I came to this book with an unintentional handicap, in that I knew nothing about the real Dr Crippen – save the name and a vague sense that he’d done something terrible. For me, this was a genuine thriller: I had no idea what had happened and what the outcome would be, and I religiously kept myself away from Wikipedia for the interim, which took some doing. The reason I picked this up was because it was another book by John Boyne, whose Absolutist I enjoyed so much, and I was rewarded with another jolly good read – very different in spirit, of course, but equally compassionate and gripping.
Compassionate. That sounds odd, doesn’t it, in a novel dealing with one of the most infamous murderers of the 20th century? But it’s true. During the course of the book, we follow a man who grows up in challenging circumstances in Michigan, struggling to put himself through medical training in the face of resistance from an extremely religious mother. We see his ambitions thwarted; his anatomical fascination diverted into work at an abattoir; a later career spent as assistant to men whose only real superiority is in their ability to have paid for their degrees. And he struggles on. Facing bereavement and tragedy, he finds a second chance at love with the music-hall star Bella Elmore (a.k.a. Cora Turner) and they seek a new life in London. But their move brings new stresses and challenges to a marriage that was never really happy from the start.
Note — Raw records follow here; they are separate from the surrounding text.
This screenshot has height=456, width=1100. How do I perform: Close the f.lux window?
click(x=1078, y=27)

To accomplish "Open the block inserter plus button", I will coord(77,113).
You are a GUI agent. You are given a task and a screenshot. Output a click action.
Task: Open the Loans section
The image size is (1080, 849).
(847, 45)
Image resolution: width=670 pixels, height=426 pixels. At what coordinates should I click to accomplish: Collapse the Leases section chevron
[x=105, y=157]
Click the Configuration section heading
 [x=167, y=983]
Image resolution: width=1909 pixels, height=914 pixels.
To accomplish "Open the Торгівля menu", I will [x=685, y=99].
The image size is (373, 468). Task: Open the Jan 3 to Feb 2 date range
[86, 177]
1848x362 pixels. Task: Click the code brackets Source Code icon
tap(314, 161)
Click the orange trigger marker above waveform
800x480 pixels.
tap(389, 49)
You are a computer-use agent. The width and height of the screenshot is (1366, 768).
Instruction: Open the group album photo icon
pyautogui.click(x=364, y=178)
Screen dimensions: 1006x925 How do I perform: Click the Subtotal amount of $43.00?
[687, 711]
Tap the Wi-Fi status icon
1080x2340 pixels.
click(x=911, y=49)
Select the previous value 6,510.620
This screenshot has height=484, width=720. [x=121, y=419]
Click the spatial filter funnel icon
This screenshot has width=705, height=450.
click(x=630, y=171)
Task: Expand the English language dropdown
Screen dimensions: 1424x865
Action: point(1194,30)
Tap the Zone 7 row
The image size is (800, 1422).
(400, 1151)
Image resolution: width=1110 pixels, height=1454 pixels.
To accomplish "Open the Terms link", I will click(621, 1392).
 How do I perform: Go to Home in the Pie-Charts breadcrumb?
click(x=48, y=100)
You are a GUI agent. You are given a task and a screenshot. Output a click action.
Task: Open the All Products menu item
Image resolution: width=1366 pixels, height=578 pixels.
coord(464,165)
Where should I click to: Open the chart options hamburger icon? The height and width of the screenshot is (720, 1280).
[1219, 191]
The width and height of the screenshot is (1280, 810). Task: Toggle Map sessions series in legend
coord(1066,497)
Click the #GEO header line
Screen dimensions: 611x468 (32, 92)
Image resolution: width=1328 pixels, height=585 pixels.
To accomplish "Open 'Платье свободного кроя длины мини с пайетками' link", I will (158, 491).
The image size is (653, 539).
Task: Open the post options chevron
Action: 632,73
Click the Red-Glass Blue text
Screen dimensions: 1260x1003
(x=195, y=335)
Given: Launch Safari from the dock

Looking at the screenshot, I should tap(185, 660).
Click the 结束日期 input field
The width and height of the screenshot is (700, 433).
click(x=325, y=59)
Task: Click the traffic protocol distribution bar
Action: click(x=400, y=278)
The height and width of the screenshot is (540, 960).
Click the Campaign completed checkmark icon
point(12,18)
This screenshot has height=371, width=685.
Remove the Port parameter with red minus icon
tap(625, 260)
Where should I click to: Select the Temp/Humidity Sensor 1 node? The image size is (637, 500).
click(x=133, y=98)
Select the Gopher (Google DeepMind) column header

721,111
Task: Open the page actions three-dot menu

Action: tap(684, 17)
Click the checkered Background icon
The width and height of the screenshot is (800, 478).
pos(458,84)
Boyne crafts his tale in such a way that we have three different threads and timelines weaving in and out of one another: the voyage of the Montrose; the life story of Hawley Crippen; and the events of those final, fateful days which left a woman dead and dismembered beneath a Camden terrace. Of course the latter thread is largely fictional: Boyne’s version of events is born from his imagination, as no one can really know for sure what happened to Cora Crippen on that night. There are also other inventions: Hawley’s intensely religious mother and his first wife’s tragic death seem to be adapted from the truth and Louise Smythson, as far as I can see, is fictional. But these small additions all help to keep the story flowing and Boyne deftly ratchets up the tension until your nerves are singing. Trust me, too, when I say that you have some measure of sympathy for Hawley Crippen by the time the book is done.
There seem to have been all sorts of conspiracy theories over whether or not Crippen was guilty, and whether the body in the cellar really was that of Cora Crippen, but I found Boyne’s explanation persuasive, clever and unexpected. And who knows? It could be true. When some of the most implausible aspects of the story really are true (the masquerade on the Montrose, for a start), anything seems possible. While I’m very definitely not the kind of girl who enjoys serial killer or true crime stories per se, this was a proper old crime adventure story, written with flair and historical sensitivity.
I’m now convinced that Boyne is a terrific storyteller and can’t wait to ferret out some more of his books. I picked up that the enigmatic Matthieu Zela, who has a cameo role here, is the protagonist in Boyne’s other novel The Thief of Time, so perhaps that’s the one to track down next.